The Prisoner's Throne (The Stolen Heir Duology, #2)(63)
Cardan raises his brows. “A bold statement to make to your rulers in the heart of their Court. So what do you propose?”
In her hands, the leather shreds and shrivels. The magic departs from it like a thunderclap. The buckles fall to the dirt floor.
Jude takes a step toward her. Everyone in the brugh is looking at them now. The sound the destruction made drew their attention as surely as a shout.
“You unmade it,” says Jude, staring at the remains.
“Since I have cheated you out of one gift, I will give you another. There’s a geas on the High Queen, one that would be easy enough for me to remove.” Wren’s smile is sharp-toothed. Oak isn’t sure what the nature of the geas is, but he is sure from the spark of panic in Jude’s face that she doesn’t want it gone.
The offer hangs in the air for a long moment.
“So many secrets, wife,” Cardan says mildly.
The look Jude gives him in return could have peeled paint.
“Not only the geas, but half a curse,” Wren tells his sister. “It winds around you but cannot quite tighten its grip. Gnaws at you.”
The shock on Jude’s face is obvious. “But he never finished speaking—”
Cardan holds up a hand to stop her. All teasing is gone from his voice. “What curse?”
Oak supposes the High King may well take a curse seriously, since he was once cursed into a giant, poisonous serpent.
“It happened a long time ago. When we went to the palace school,” Oak’s sister says.
“Who cursed you?” asks Cardan.
“Valerian,” Jude spits out. “Right before he died.”
“Right before you killed him, you mean,” Cardan says, his dark eyes glittering with something that looks a lot like fury.
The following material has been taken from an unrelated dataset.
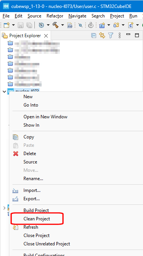Click the New file toolbar icon
The width and height of the screenshot is (143, 256).
pyautogui.click(x=7, y=25)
Although whether it is toward Jude or this long-dead person, Oak isn’t certain.
“No,” Jude says, not seeming in the least afraid. “I’d already killed him. He just didn’t know it yet.”
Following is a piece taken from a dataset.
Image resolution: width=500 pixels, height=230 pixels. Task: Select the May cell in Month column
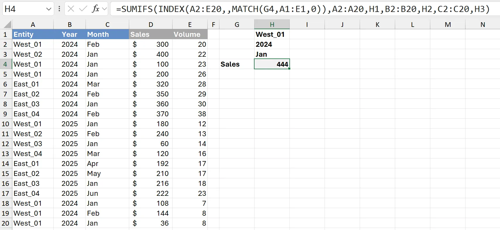(107, 174)
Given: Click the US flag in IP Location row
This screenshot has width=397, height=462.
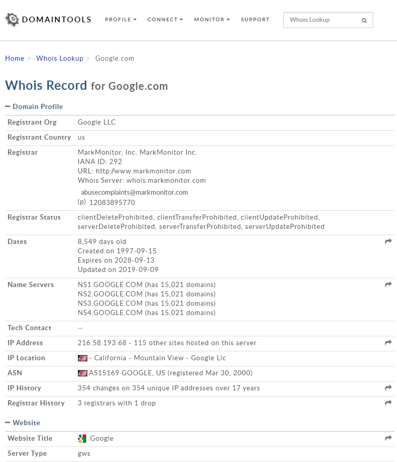Looking at the screenshot, I should point(82,358).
“I can remove that and leave the geas alone,” Wren says. “You see, I can be quite helpful.”
“One supposes so,” says the High King, his thoughts clearly on the curse and this Valerian. “A useful alliance.”
Oak supposes that means Wren is still pretending she’s willing to marry him.
Wren reaches her hand into the air, extending her fingers toward Jude and making a motion as though gripping something tightly. Then her hand fists.
His sister gasps. She touches her breastbone, and her head tips forward so that her face is hidden.
The High Queen’s knight, Fand, unsheathes her blade, the glint of the steel reflecting candlelight. All around, guards’ hands go to their hilts.
“Jude?” Oak whispers, taking a step toward her. “Wren, what did you—”
“If you’ve hurt her—” Cardan begins, his gaze on his wife.
“I removed the curse,” Wren says, her voice even.
“I’m fine,” Jude grates out, hand still pressing against her chest. She moves to a chair—not the one at the head of the table, not her own— and sits. “Wren has given me quite a gift. I will have to think long and hard about what to give her in return.”
There’s a threat in those words. And looking around, Oak realizes the reason for it.
It isn’t just that Wren took apart the bridle without permission and the curse without warning, nor that she exposed something that Jude may have wanted to stay hidden, but she made the High King and Queen look weak before their Court. It’s true they weren’t up on the dais for all to see, but enough courtiers were listening and watching for rumors to spread.
The High King and Queen were helpless in the face of Wren’s magic.
That Wren did them a service and put them in her debt.
She did to Jude what Bogdana had done to her in the Citadel—and did it more successfully.
But to what purpose?
“You bring an element of chaos to a party, don’t you?” Cardan says, his tone light, but his gaze fierce. He lifts a goblet from the table. “We obviously have many things to discuss regarding the future. But for now, we share a meal. Let us toast, to love.”
The High King’s voice has a ringing quality that enjoins people to pay attention. Nearby, many glasses are raised. Someone presses a silver-chased goblet into the prince’s hand. Wren is given one by a servant, already filled to the brim with a dark wine.
“Love,” Cardan goes on. “That force that compels us to be sometimes better and often worse. That power by which we can all be bound. That which we ought to fear and yet most desire. That which unites us this evening—and shall unite the both of you soon enough.”
Oak glances at Wren. Her face is like stone. She is clutching her own goblet so tightly that her knuckles are white.
There is a half smile on Cardan’s face, and when his gaze goes to Oak, he gives a small extra tip of his goblet. One that may be a challenge.
I do not want your throne, Oak wishes he could just say aloud and not care if anyone hears, not care if it makes the moment awkward. But the conspirators will reveal themselves just after midnight, and it’s worth waiting a single day.
The Ghost, standing near Randalin, raises his own glass in Oak’s direction. Not far from them, standing by Taryn and Leander, Oriana does not toast and, in fact, appears to be contemplating pouring her wine onto the dirt.